All the reported OPALS data to date is geared to rate objective information. This is better than subjective study analysis in its validity, but is there a study that can rate how well a psychiatrist works with their patients? No, its all subjective unless one counts how many people out of the total actually commit suicide, bodily harm, or other crimes with the therapy of a psychiatrist verses without one.

Has OPALS researched the subjective outcomes of patients who improve in their ischemic chest pain, improve in their state of respiratory distress from asthma or chf, improve in their state of hypoglycemic coma, improve from their narcotic induced coma, or improved in their state of oxygenation from hypoxia or an occluded airway? No! How does a drug company know that their NSAID is affective with arthritis pain? They ask the patients. Has an ALS medic ever performed an act that has improved the patients short or long term outcome? How would the outcome have changed if ALS was not available? As patients were not questioned, such relevant supporting data is not available.

* DATASET EXCERPTS

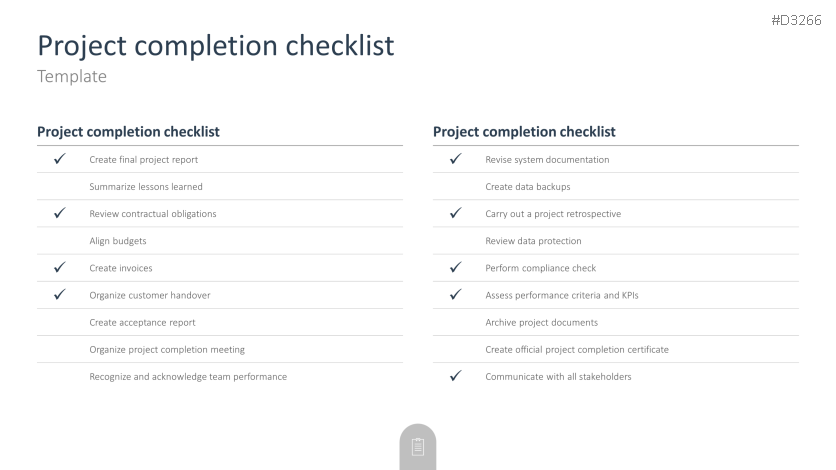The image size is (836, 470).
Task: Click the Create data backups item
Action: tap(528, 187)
==
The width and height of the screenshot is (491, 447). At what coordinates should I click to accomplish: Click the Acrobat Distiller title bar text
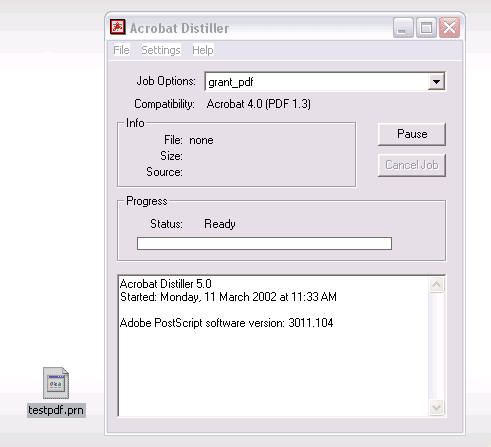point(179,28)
...
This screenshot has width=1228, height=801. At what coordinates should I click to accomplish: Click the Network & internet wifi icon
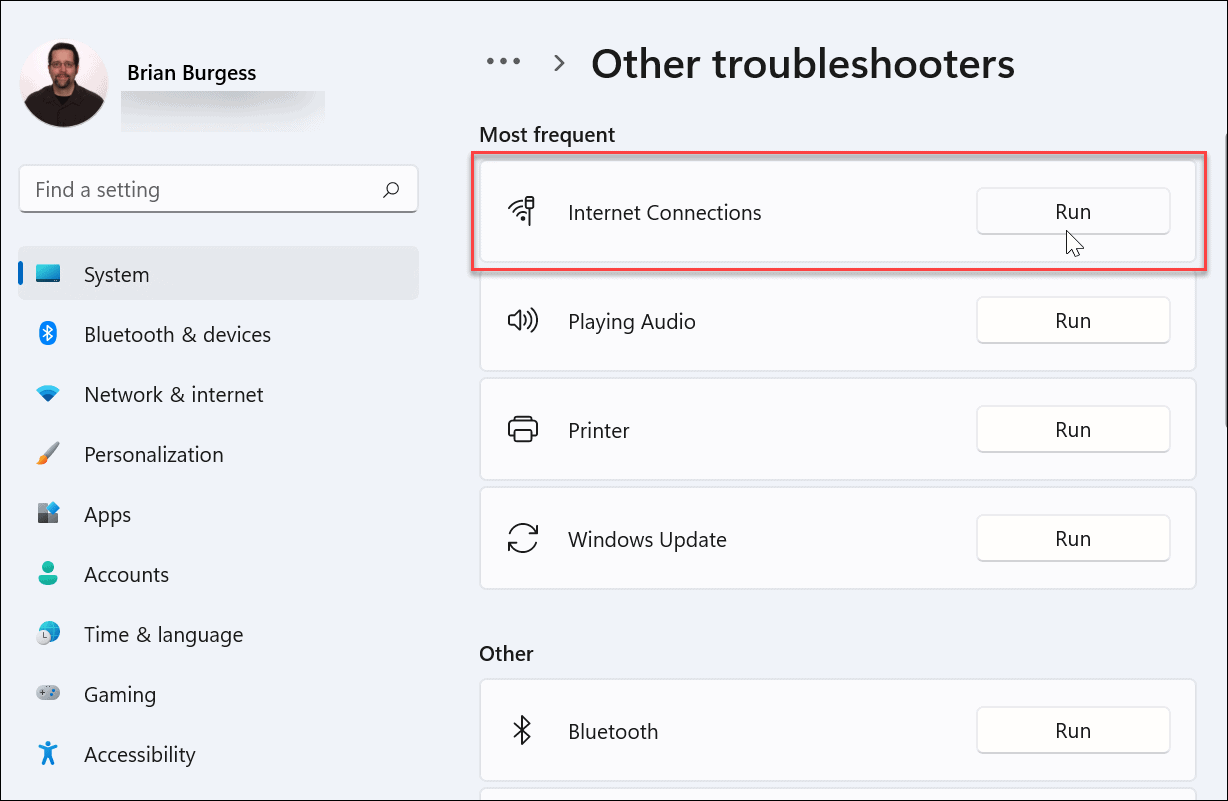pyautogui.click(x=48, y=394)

* QUESTIONS ON THE MATERIAL
**A.** Transcribe everything in the OPALS text from "Has OPALS researched" down to "is not available.".
**B.** In the OPALS text, how does a drug company learn whether its NSAID works on arthritis pain?

* ANSWERS PROVIDED
**A.**
Has OPALS researched the subjective outcomes of patients who improve in their ischemic chest pain, improve in their state of respiratory distress from asthma or chf, improve in their state of hypoglycemic coma, improve from their narcotic induced coma, or improved in their state of oxygenation from hypoxia or an occluded airway? No! How does a drug company know that their NSAID is affective with arthritis pain? They ask the patients. Has an ALS medic ever performed an act that has improved the patients short or long term outcome? How would the outcome have changed if ALS was not available? As patients were not questioned, such relevant supporting data is not available.

**B.** It asks the patients.